Can anyone help me how subspace scalers are converted into matrixes

@modest root Has your question been resolved?

@modest root Has your question been resolved?

ive tried everything but the most i can get is QR = asinB/2
i knw thatnearly all of these triangles are isoceles so BQ and QC have to equal a/2 im just not sure where to go from there or how cos gets squared

@arctic gorge Has your question been resolved?

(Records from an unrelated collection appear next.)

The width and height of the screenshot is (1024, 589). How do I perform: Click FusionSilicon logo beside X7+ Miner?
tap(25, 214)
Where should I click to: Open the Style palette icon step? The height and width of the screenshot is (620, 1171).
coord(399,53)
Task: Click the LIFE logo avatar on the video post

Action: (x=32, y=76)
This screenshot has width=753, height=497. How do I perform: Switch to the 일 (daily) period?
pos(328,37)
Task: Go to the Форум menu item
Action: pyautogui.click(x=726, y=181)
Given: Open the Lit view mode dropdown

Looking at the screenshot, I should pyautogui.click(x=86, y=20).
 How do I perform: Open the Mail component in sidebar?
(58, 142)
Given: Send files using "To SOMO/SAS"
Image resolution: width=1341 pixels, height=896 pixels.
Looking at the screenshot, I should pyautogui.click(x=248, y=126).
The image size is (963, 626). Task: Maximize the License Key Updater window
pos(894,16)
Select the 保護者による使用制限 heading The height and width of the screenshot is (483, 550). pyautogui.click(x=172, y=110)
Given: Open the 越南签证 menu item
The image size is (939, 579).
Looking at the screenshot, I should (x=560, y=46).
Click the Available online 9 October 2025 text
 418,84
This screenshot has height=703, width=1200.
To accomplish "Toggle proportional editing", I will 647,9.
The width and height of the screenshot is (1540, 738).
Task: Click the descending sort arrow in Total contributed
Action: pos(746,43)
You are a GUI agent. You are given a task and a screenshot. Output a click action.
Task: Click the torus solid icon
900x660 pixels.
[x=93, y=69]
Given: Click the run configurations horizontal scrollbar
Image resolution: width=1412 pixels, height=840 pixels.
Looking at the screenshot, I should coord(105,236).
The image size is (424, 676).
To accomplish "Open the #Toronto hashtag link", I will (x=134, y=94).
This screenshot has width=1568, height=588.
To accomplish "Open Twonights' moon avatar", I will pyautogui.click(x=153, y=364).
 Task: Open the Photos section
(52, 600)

@arctic gorge Has your question been resolved?

<@&286206848099549185>

sorry for the ping :'')

sorry no one answered you

T-T

uh

i tried to big brain it out but now i have to go to school lol

oof

uhh

well you're working with an icoselies trangle

right?

do you have a diagram??

Ok

I mae it

you need to use the cos rule

and the sin rule

@arctic gorge Has your question been resolved?

Hello! this is calculus so i’m not fully sure if i’m allowed to post this here but anyone please just let me know but anyways i need to find this using L’Hôpital’s Rule and i’m stumped on it! Help is appreciated 😊

@olive agate Has your question been resolved?

@olive agate Has your question been resolved?

.close

just a quick question

when you have x^2-2x+8/9=0

can u multiply the whole equation by 9 to get rid of 8/9

Is that $\frac{x^2-2x+8}{9} = 0$ or $x^2-2x+ \frac{8}{9} = 0$?

?

dldh06

2nd

quadtratic

Yes you can multiply by 9 if you wanted to

alr

bet

thx

just wanted to make sure

note there’d also be a 9 in front of the two other terms

yea

lol

so

9x^2-18x+8

right?

yes

ye

alr thanks

Don't forget the = 0

yea

to lazy

.close

Can someone help pls

What step are you on?
1. I don't know where to begin
2. I have begun but got stuck midway
3. I got an answer but I'm told it's wrong
4. I got an answer and would like my work checked
5. I have a question about someone else's worked solution
6. None of the above

Show your work, and if possible, explain where you are stuck.

@twilit quiver Has your question been resolved?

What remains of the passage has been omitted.